[Dataset excerpt]
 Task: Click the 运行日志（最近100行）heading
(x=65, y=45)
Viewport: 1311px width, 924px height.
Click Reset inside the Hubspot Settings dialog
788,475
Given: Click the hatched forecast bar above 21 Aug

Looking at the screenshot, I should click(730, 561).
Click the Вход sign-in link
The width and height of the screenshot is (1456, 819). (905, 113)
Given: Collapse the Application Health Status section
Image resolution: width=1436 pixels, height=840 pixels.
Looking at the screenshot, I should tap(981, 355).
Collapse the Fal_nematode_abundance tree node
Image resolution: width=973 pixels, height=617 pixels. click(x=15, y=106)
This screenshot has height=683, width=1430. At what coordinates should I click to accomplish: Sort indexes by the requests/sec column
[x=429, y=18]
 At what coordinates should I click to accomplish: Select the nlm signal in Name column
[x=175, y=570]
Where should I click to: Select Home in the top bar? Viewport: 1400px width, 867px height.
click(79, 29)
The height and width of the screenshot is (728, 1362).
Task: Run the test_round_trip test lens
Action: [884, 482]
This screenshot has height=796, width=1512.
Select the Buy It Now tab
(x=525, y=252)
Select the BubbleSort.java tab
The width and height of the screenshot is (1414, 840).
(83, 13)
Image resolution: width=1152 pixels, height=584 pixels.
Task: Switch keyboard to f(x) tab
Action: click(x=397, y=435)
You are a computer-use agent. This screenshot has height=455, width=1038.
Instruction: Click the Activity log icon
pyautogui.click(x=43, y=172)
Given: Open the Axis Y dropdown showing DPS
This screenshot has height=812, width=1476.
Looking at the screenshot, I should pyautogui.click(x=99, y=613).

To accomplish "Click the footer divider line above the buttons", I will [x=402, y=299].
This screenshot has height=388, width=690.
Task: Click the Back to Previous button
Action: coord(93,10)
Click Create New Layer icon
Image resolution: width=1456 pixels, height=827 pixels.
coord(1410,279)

§ Given exercise: Transcribe every line of the data above without any changes.

§ The output:
 Task: Click the 运行日志（最近100行）heading
(x=65, y=45)
Viewport: 1311px width, 924px height.
Click Reset inside the Hubspot Settings dialog
788,475
Given: Click the hatched forecast bar above 21 Aug

Looking at the screenshot, I should click(730, 561).
Click the Вход sign-in link
The width and height of the screenshot is (1456, 819). (905, 113)
Given: Collapse the Application Health Status section
Image resolution: width=1436 pixels, height=840 pixels.
Looking at the screenshot, I should tap(981, 355).
Collapse the Fal_nematode_abundance tree node
Image resolution: width=973 pixels, height=617 pixels. click(x=15, y=106)
This screenshot has height=683, width=1430. At what coordinates should I click to accomplish: Sort indexes by the requests/sec column
[x=429, y=18]
 At what coordinates should I click to accomplish: Select the nlm signal in Name column
[x=175, y=570]
Where should I click to: Select Home in the top bar? Viewport: 1400px width, 867px height.
click(79, 29)
The height and width of the screenshot is (728, 1362).
Task: Run the test_round_trip test lens
Action: [884, 482]
This screenshot has height=796, width=1512.
Select the Buy It Now tab
(x=525, y=252)
Select the BubbleSort.java tab
The width and height of the screenshot is (1414, 840).
(83, 13)
Image resolution: width=1152 pixels, height=584 pixels.
Task: Switch keyboard to f(x) tab
Action: click(x=397, y=435)
You are a computer-use agent. This screenshot has height=455, width=1038.
Instruction: Click the Activity log icon
pyautogui.click(x=43, y=172)
Given: Open the Axis Y dropdown showing DPS
This screenshot has height=812, width=1476.
Looking at the screenshot, I should pyautogui.click(x=99, y=613).

To accomplish "Click the footer divider line above the buttons", I will [x=402, y=299].
This screenshot has height=388, width=690.
Task: Click the Back to Previous button
Action: coord(93,10)
Click Create New Layer icon
Image resolution: width=1456 pixels, height=827 pixels.
coord(1410,279)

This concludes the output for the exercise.